Outro aspecto positivo do leilão previsto, já anunciado pelo Ministro de Minas e Energia, é a inclusão de sistemas de armazenamento, em especial de baterias, que mesmo ainda não tendo uma regulação madura, representam uma sinalização muito positiva do ponto de vista de neutralidade tecnológica do leilão. Mesmo considerando que não são ainda competitivas no processo por conta do seu capex, a Nota da EPE anexa à consulta do leilão aponta que, em termos técnicos, as baterias de 4h são capazes de atender às necessidades elétricas do sistema, tal como termelétricas. É importante lembrar que ainda não estão sendo valorados os benefícios dos serviços ancilares, que serão definidos em futura regulamentação da Aneel, e que, sem dúvida alguma, aumentarão a competitividade da tecnologia.

Para mais detalhes sobre armazenamento, sugiro a leitura dos textos abaixo:

(https://fgvenergia.fgv.br/sites/fgvenergia.fgv.br/files/perspectivas_futuras_para_os_servicos_ancilares.pdf)

(https://fgvenergia.fgv.br/sites/fgvenergia.fgv.br/files/nova_regulamentacao_da_aneel_para_o_armazenamento_de_energia.pdf)

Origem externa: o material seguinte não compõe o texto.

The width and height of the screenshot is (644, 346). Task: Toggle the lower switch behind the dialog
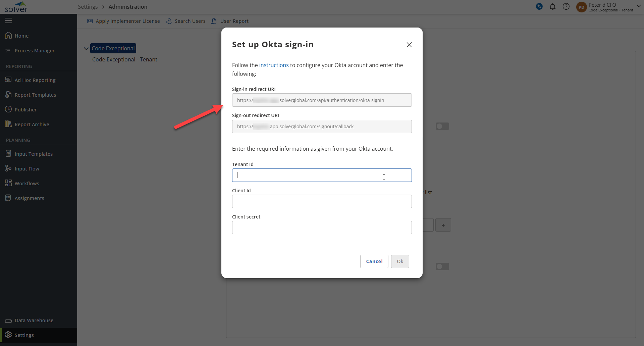tap(442, 266)
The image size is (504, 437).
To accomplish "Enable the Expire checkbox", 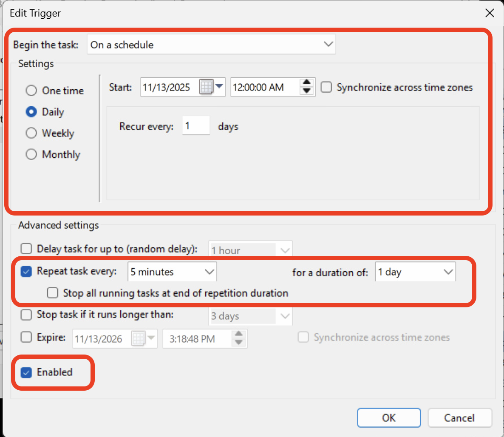I will [26, 338].
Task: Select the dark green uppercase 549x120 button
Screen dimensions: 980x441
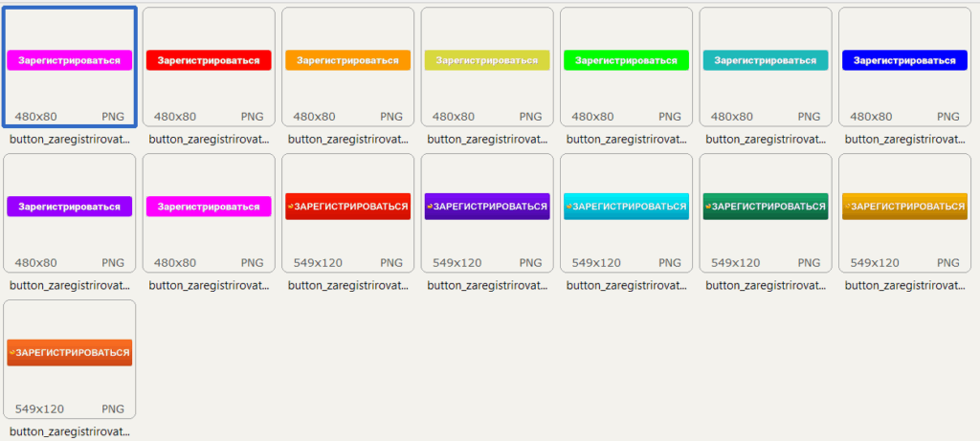Action: pyautogui.click(x=766, y=207)
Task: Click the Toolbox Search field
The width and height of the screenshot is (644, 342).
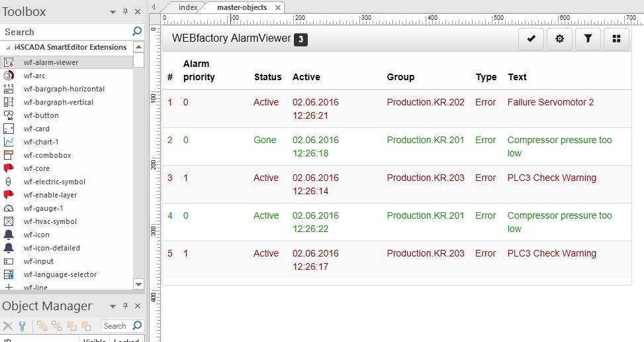Action: click(66, 32)
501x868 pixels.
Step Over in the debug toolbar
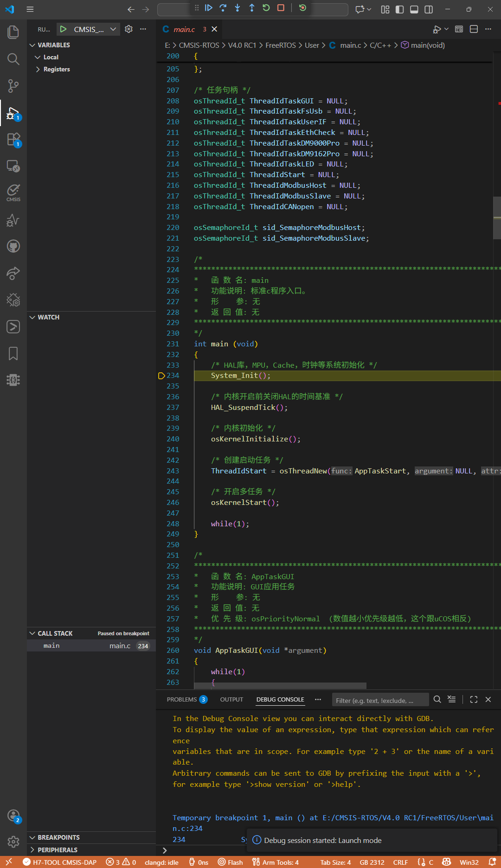point(223,8)
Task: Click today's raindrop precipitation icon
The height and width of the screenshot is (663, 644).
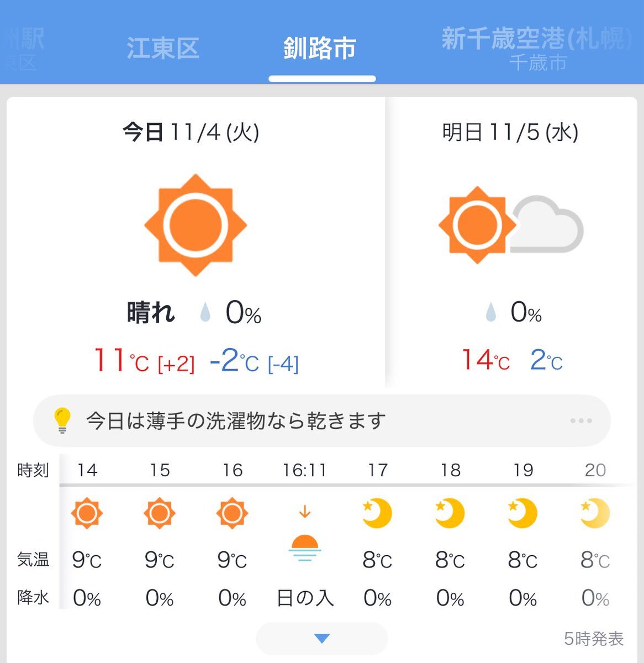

Alternativamente, há a possibilidade de, nesse leilão, haver uma categoria especial para baterias, reservando parte da capacidade a ser contratada exclusivamente ao armazenamento, como 20%. Por um lado, isso representaria um aumento na tarifa, e, por outro, seria uma forma de induzir o incipiente setor de armazenamento do país, ao mesmo tempo que estimula positivamente os fabricantes nacionais, tal como ocorreu no Proinfa no passado.

E, da mesma forma que o Governo Federal conduz esses grandes leilões de incentivo, alguns estados deveriam atuar para dar uma maior competitividade a seus empreendimentos, como o próprio Estado do Rio de Janeiro, com a criação de programas de incentivos fiscais, em especial para o aproveitamento do crédito do ICMS do gás natural, tal qual montamos no passado ainda na minha gestão à frente da Secretaria de Energia e Petróleo. Esses programas ainda não foram renovados. O último marco legal de incentivo do Rio de Janeiro teria aplicação para leilões realizados até 2023, precisando, portanto, ser atualizado para garantir a competitividade do estado.

Essas contribuições para reflexão não são definitivas, mas destacam a importância de ajustes na regulamentação das regras do leilão para promover um ambiente mais propício ao desenvolvimento de novos empreendimentos no setor energético. A busca por maior eficiência, competitividade e sustentabilidade fica evidente nas propostas para reflexão acima, e seria importante ver estas sugestões consideradas na elaboração final da portaria do leilão.